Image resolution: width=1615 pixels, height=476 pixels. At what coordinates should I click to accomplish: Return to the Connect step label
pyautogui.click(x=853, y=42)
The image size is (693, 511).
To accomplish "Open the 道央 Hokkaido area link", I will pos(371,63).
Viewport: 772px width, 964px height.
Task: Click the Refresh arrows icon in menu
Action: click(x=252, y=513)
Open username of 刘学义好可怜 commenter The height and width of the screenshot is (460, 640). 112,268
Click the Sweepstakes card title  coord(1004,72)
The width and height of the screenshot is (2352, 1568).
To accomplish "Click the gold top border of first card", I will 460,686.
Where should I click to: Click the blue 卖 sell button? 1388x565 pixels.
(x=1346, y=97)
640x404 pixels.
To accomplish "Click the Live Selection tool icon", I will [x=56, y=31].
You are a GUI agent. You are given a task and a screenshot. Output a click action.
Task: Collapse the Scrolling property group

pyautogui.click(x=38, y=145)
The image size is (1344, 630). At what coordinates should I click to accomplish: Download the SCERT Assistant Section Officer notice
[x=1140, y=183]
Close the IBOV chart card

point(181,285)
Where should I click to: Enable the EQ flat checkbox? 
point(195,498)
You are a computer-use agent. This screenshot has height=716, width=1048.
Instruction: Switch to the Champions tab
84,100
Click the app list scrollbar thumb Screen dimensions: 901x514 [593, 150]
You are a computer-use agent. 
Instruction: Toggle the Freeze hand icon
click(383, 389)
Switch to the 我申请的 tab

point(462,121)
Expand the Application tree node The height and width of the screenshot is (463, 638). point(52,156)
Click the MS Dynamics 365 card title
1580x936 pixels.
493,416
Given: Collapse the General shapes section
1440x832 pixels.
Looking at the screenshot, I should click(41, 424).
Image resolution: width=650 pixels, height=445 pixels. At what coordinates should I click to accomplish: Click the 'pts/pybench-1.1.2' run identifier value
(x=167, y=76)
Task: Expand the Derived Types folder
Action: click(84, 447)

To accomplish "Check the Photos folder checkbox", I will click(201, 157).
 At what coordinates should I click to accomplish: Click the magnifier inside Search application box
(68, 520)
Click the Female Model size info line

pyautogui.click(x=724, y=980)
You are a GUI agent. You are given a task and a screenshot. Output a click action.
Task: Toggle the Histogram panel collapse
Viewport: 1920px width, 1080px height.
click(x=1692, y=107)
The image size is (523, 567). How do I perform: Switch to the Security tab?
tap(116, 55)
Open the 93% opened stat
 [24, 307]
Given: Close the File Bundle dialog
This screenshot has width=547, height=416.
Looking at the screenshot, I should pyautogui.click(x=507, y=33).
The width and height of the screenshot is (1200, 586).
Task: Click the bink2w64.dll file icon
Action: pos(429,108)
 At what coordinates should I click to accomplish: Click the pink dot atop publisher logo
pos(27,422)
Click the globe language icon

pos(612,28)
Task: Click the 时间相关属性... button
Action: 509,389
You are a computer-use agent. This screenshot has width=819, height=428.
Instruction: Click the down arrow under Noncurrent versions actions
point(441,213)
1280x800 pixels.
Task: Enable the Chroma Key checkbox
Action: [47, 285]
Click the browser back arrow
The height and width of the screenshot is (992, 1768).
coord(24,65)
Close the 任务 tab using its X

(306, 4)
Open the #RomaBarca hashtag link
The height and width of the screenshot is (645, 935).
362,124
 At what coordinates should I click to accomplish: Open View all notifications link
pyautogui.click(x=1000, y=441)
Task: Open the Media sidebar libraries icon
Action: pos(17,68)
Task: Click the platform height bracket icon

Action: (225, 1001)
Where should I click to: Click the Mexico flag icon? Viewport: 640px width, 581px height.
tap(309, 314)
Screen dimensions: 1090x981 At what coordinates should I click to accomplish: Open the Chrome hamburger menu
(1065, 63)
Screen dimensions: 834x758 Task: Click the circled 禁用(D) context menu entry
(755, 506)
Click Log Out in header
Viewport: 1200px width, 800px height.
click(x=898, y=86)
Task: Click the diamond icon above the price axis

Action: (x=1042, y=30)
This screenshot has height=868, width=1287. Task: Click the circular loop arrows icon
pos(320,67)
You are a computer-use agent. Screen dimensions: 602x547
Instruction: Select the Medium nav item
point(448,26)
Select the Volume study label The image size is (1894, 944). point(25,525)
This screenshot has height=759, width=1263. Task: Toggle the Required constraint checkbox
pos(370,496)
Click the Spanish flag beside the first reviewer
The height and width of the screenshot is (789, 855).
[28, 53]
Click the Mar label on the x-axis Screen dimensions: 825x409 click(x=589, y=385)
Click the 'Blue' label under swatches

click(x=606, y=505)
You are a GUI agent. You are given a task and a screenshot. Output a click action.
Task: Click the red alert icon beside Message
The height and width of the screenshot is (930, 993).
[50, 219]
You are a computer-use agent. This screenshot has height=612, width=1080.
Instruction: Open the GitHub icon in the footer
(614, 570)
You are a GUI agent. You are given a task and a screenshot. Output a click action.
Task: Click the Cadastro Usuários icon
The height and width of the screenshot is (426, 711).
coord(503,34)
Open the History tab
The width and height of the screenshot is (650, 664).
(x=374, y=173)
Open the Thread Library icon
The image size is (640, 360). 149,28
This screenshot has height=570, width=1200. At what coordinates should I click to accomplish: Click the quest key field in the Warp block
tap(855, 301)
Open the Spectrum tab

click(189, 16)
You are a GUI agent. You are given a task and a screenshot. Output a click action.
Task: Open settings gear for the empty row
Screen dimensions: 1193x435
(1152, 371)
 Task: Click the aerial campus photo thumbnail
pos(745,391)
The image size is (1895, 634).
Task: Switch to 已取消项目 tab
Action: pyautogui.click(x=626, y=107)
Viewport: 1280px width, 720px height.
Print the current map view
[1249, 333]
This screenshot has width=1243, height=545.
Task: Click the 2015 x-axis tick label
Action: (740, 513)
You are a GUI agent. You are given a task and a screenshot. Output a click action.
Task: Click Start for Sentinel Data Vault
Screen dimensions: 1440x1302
--
Your answer should consist solely of the lines above from the line with "Screen dimensions: 1090x981" to the line with "Task: Click the Cadastro Usuários icon", both included, reproduced exactly.

Screen dimensions: 1090x981 At what coordinates should I click to accomplish: Open the Chrome hamburger menu
(1065, 63)
Screen dimensions: 834x758 Task: Click the circled 禁用(D) context menu entry
(755, 506)
Click Log Out in header
Viewport: 1200px width, 800px height.
click(x=898, y=86)
Task: Click the diamond icon above the price axis

Action: (x=1042, y=30)
This screenshot has height=868, width=1287. Task: Click the circular loop arrows icon
pos(320,67)
You are a computer-use agent. Screen dimensions: 602x547
Instruction: Select the Medium nav item
point(448,26)
Select the Volume study label The image size is (1894, 944). point(25,525)
This screenshot has height=759, width=1263. Task: Toggle the Required constraint checkbox
pos(370,496)
Click the Spanish flag beside the first reviewer
The height and width of the screenshot is (789, 855).
[28, 53]
Click the Mar label on the x-axis Screen dimensions: 825x409 click(x=589, y=385)
Click the 'Blue' label under swatches

click(x=606, y=505)
You are a GUI agent. You are given a task and a screenshot. Output a click action.
Task: Click the red alert icon beside Message
The height and width of the screenshot is (930, 993).
[50, 219]
You are a computer-use agent. This screenshot has height=612, width=1080.
Instruction: Open the GitHub icon in the footer
(614, 570)
You are a GUI agent. You are given a task and a screenshot. Output a click action.
Task: Click the Cadastro Usuários icon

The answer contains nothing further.